そういう輩は「大義を隠れ蓑に私欲を満たしていた」わけですね。

それからもう70余年が経ちましたが、その種の輩は今でも健在です。
主な生息場所は、国家的ナンタラとか社会的カンタラだとかの現場。
卑近な例を言えば「東京オリンピック」の周辺でしょうか。
「オリンピック成功のためなんだから、個々のエゴは捨てて協力すべし!」
このようなことを鼻息荒く口にするのは、戦時中の憲兵の生まれ変わりかもしれないので要注意です。

あと、人権擁護運動なんかの現場にも注意しましょう。
人権擁護の名のもとに、反対派の人権を平気で蹂躙する人間もいますので。
「愛国心はならず者の最後のより所」なんて言葉がありますけど、最近は愛国心の部分に「人権」を入れても成立するでしょう。

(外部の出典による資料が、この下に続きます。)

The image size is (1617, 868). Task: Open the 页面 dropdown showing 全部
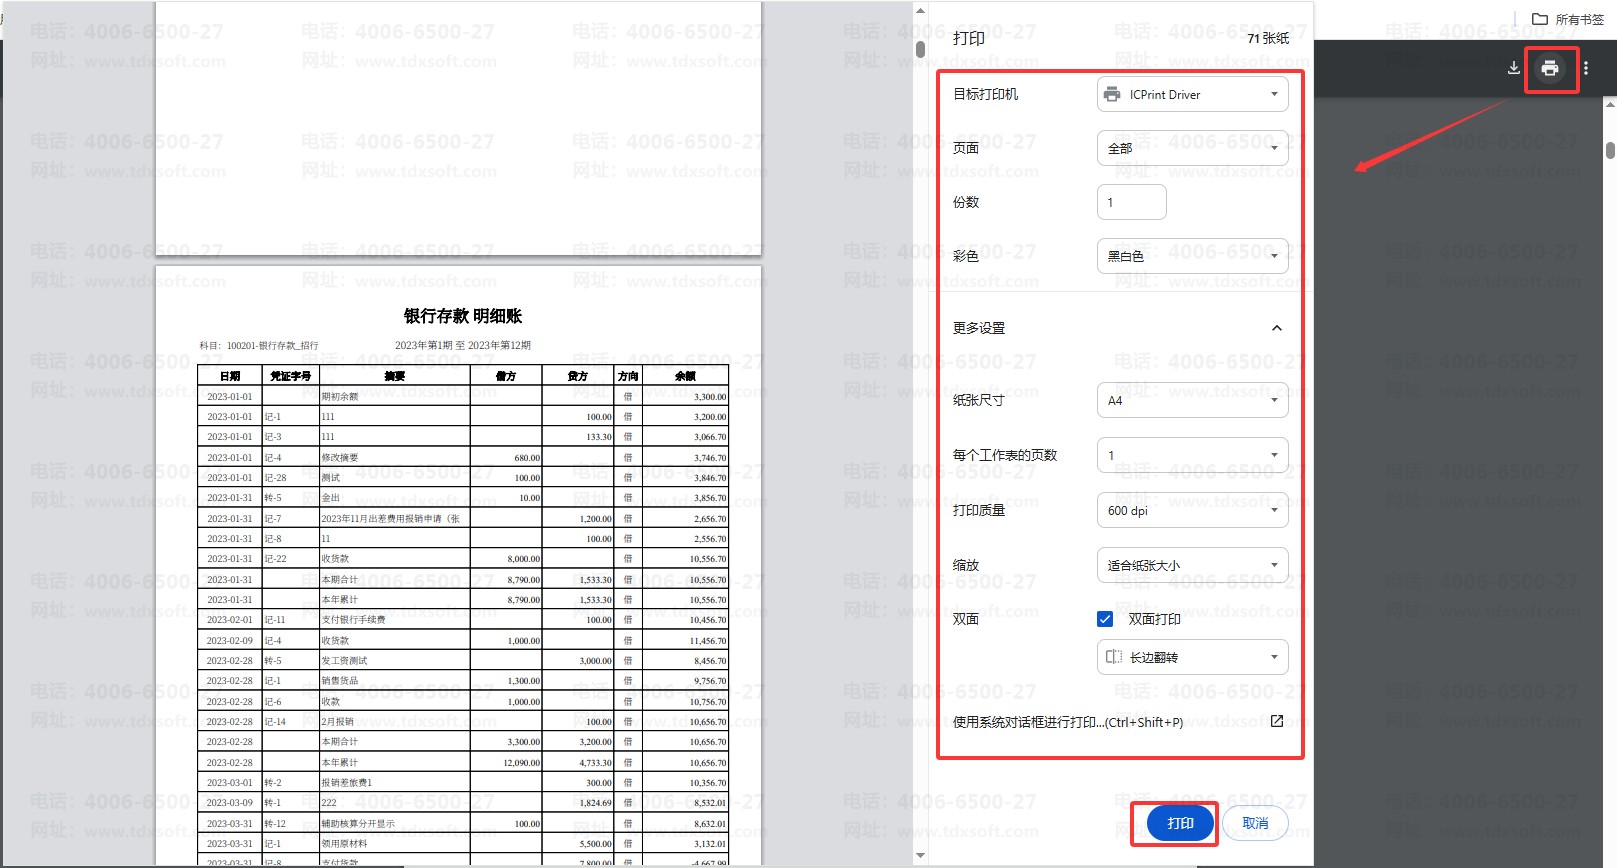tap(1192, 148)
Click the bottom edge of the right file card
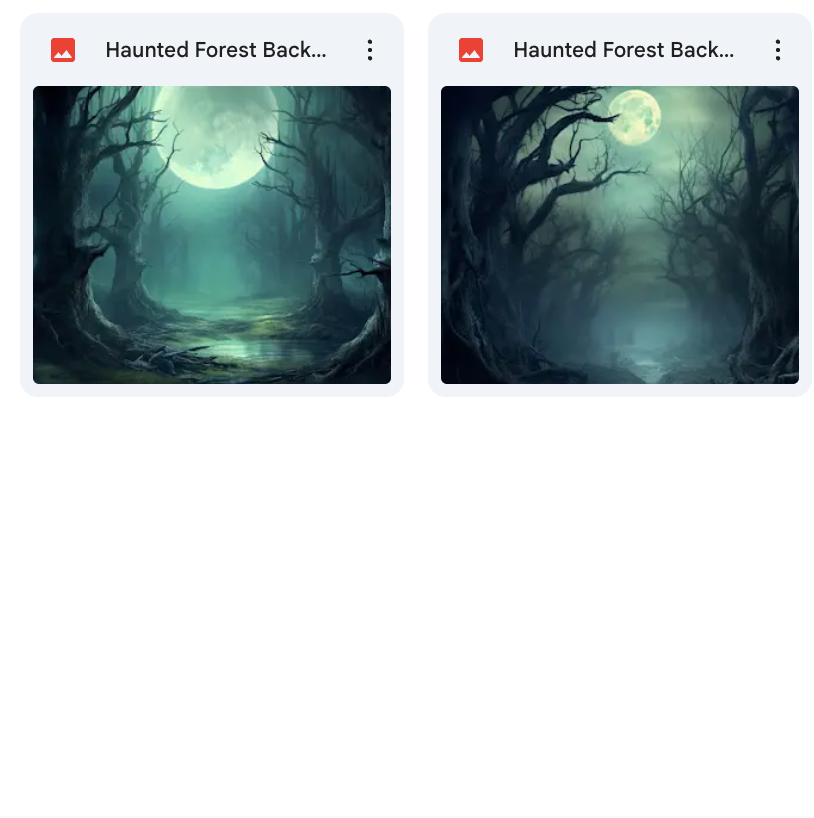The width and height of the screenshot is (814, 818). pyautogui.click(x=620, y=391)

要するに「正義」というものを恥ずかしげもなく振りかざせる奴はヤバい、ってことですね。
だから俺は、誰かを選ぶ必要にかられた場合には、「誰よりも正義を語らず、誰よりもユーモアのある者」を選ぶことにしています。
そう、「ユーモア」というのは、その人の知性のバロメーターですので。

「お国のため」「正義のため」「人権のため」
このようなフレーズを好む人間とは、できるだけ疎遠でいたほうが「身のため」ですよ。